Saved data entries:

[Start of section]

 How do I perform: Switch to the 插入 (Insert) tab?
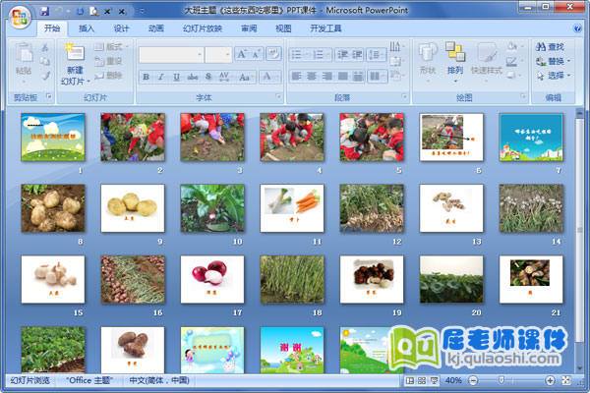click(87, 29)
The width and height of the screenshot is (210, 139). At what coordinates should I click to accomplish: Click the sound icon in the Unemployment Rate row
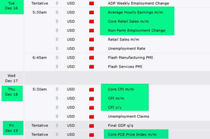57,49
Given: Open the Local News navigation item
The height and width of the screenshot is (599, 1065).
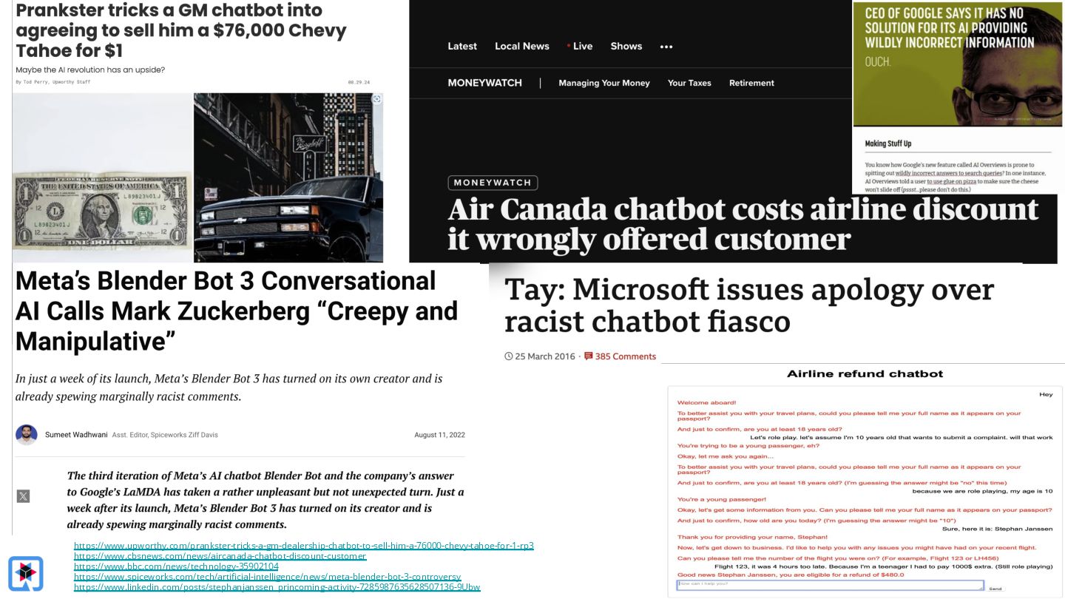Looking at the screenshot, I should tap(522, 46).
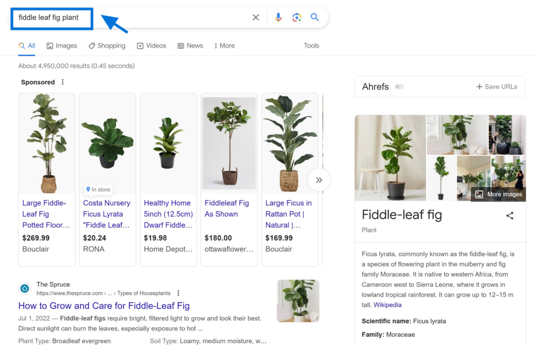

[End of section]

PROBLEM —
Reproduce each entry above word for word. Pictures are not part of the copy.

RESULT —
 How do I perform: Switch to the 插入 (Insert) tab?
click(87, 29)
The width and height of the screenshot is (210, 139). At what coordinates should I click to accomplish: Click the sound icon in the Unemployment Rate row
57,49
Given: Open the Local News navigation item
The height and width of the screenshot is (599, 1065).
Looking at the screenshot, I should tap(522, 46).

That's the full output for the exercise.